Может быть, в этот удобный момент Иоанн и отправил бы к финским украйнам новгородское ополчение, которого одного достало бы для сокрушительной победы над пока что растерянным Юханом, да у него безрассудные турки роют канал между Доном и Волгой, у него только что гнусной изменой без единого выстрела сдали Изборск, у него Великий Новгород ненадёжен, он вынужден выселить едва ли не четверть этого самого новгородского ополчения подальше от соблазнительных рубежей. В таких крутых обстоятельствах ему приходится дорожить каждым полком, к тому же ему всё меньше верится в то, что воеводы, отправленные к финским украйнам, не перебегут на службу к шведскому королю, поставленному на трон своеволием шведских баронов, как они перебегают на службу к польскому королю, соблазнившись возможностью пополнить ряды таких же своевольных вельмож, как они.
Его размышления остаются невысказанными. Он подписывает опасные грамоты, как будто ничего не случилось, однако опасные грамоты составляются, тоже как будто ничего не случилось, в полном согласии со старинным обычаем, который предписывает шведским послам следовать в Великий Новгород, а не в Москву, как просил Юхан, и вести переговоры с новгородским наместником, точно желает этим сказать слишком высоко залетевшему Юхану: так было всегда, так будет и впредь, ничего не изменится в угоду тебе. Понимает ли он, что своим упорным нежеланием видеть шведское посольство в Москве он наносит чувствительное оскорбление новоявленному шведскому королю и тем самым заранее обрекает на неудачу любые переговоры о мире и приобретает, в добавление ко всем прочим напастям, ещё одного, личного и озлобленного врага?

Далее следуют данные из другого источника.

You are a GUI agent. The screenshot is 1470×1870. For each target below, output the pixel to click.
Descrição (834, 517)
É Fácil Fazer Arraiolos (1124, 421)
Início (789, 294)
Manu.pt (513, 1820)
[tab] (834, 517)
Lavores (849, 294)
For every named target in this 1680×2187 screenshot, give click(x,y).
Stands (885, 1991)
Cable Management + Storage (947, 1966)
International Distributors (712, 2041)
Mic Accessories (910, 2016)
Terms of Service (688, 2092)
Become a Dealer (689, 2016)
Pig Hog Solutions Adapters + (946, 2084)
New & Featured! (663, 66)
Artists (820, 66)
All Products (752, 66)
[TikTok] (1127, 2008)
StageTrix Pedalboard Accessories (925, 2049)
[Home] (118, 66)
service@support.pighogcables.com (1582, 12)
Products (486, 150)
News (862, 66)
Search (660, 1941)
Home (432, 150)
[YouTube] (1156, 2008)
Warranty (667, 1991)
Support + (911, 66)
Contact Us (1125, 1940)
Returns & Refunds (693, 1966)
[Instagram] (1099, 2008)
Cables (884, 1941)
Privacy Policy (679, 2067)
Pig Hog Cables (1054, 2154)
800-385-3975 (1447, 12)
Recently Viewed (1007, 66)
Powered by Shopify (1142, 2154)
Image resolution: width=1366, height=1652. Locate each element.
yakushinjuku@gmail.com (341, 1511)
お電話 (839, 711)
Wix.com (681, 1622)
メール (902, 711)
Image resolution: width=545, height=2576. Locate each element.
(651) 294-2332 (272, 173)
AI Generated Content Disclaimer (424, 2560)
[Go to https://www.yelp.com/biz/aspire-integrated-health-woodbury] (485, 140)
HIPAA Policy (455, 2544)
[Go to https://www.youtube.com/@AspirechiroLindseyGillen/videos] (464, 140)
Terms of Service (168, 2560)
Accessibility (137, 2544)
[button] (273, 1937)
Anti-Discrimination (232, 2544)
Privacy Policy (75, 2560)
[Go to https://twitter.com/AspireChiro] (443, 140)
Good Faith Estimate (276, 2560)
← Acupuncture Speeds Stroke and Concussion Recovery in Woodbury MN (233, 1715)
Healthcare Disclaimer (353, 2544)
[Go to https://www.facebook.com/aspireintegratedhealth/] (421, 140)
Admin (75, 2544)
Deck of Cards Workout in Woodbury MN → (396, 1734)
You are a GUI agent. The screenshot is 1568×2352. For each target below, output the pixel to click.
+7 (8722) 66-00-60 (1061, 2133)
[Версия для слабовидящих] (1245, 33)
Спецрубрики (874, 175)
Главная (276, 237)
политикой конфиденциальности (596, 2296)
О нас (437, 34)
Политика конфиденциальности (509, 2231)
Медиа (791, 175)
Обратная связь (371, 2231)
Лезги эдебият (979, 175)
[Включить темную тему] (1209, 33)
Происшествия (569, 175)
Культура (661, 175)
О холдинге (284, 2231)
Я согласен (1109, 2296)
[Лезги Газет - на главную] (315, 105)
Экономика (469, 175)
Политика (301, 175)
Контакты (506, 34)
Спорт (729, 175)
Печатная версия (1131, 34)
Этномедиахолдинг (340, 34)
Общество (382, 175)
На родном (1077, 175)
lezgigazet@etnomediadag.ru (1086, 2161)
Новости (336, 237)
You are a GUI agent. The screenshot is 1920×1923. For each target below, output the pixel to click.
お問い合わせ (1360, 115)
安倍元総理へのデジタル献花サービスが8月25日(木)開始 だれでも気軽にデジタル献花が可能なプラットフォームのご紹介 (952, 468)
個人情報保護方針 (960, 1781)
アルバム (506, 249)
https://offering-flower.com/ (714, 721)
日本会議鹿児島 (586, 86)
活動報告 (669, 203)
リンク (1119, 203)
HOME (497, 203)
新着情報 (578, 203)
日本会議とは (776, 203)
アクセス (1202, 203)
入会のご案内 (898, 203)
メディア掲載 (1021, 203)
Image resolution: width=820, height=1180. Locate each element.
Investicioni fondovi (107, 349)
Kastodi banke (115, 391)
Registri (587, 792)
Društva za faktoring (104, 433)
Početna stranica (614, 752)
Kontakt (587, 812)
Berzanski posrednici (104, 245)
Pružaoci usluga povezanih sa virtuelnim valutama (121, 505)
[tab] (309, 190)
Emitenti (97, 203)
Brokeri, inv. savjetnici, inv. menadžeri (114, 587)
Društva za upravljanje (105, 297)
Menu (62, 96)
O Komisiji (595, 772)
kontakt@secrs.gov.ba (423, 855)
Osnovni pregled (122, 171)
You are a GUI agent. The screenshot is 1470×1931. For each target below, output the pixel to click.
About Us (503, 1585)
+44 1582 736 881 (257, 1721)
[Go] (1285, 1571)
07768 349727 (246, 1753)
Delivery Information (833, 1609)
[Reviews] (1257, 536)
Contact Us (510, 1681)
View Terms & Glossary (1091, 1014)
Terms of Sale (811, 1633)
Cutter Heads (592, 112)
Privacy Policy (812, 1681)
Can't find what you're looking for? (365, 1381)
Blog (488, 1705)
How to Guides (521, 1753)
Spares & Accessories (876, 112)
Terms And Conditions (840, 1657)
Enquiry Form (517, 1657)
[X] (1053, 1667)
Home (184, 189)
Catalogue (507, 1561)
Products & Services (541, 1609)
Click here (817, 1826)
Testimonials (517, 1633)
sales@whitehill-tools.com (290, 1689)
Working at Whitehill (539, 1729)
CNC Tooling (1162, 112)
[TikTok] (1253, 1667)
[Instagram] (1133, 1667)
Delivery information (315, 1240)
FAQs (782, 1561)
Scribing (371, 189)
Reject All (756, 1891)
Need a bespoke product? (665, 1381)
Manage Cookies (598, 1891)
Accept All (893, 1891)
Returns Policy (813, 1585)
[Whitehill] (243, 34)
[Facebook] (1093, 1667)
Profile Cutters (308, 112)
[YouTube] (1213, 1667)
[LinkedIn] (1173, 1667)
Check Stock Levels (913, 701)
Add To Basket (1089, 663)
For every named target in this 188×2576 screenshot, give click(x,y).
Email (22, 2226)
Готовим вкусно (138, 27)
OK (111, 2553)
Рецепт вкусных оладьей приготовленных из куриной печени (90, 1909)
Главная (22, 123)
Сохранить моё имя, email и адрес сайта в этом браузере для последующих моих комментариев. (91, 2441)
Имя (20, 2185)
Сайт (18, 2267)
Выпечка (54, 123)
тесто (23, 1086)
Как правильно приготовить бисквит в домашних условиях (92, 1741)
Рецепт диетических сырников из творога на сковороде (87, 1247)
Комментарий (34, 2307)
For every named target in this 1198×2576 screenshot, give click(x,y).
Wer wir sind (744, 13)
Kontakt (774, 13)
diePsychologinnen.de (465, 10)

В своих дипломатических посланиях он с таким тщанием различает все степени величества, как выражается он, он так тонко чувствует все степени оскорбления и унижения не в одних словах, но и в тоне письменной речи, чуть ли не в запятых, что, разумеется, не может не понимать, что указанием на старинный обычай кровно ущемляет достоинство преступного самозванца и что заранее отрезает все пути к заключению мира.
Но в том-то и безотрадность сложившихся обстоятельств, что, как бы он ни написал, в каких бы любезностях ни рассыпался, исход переговоров известен заранее. Отыщи он хоть один шанс на успех, он во имя безопасности Московского царства не почёл бы зазорным унизиться, он извивался бы перед новым шведским королём, как только что пришлось извиваться перед каким-то ничтожным Касимом. А не остаётся надежды, он предпочитает достоинство московского царя и великого князя без нужды не марать, достоинство московского царя и великого князя в неприкосновенности сохранить и, что называется на прощанье, своего предполагаемого противника хотя бы поставить на место.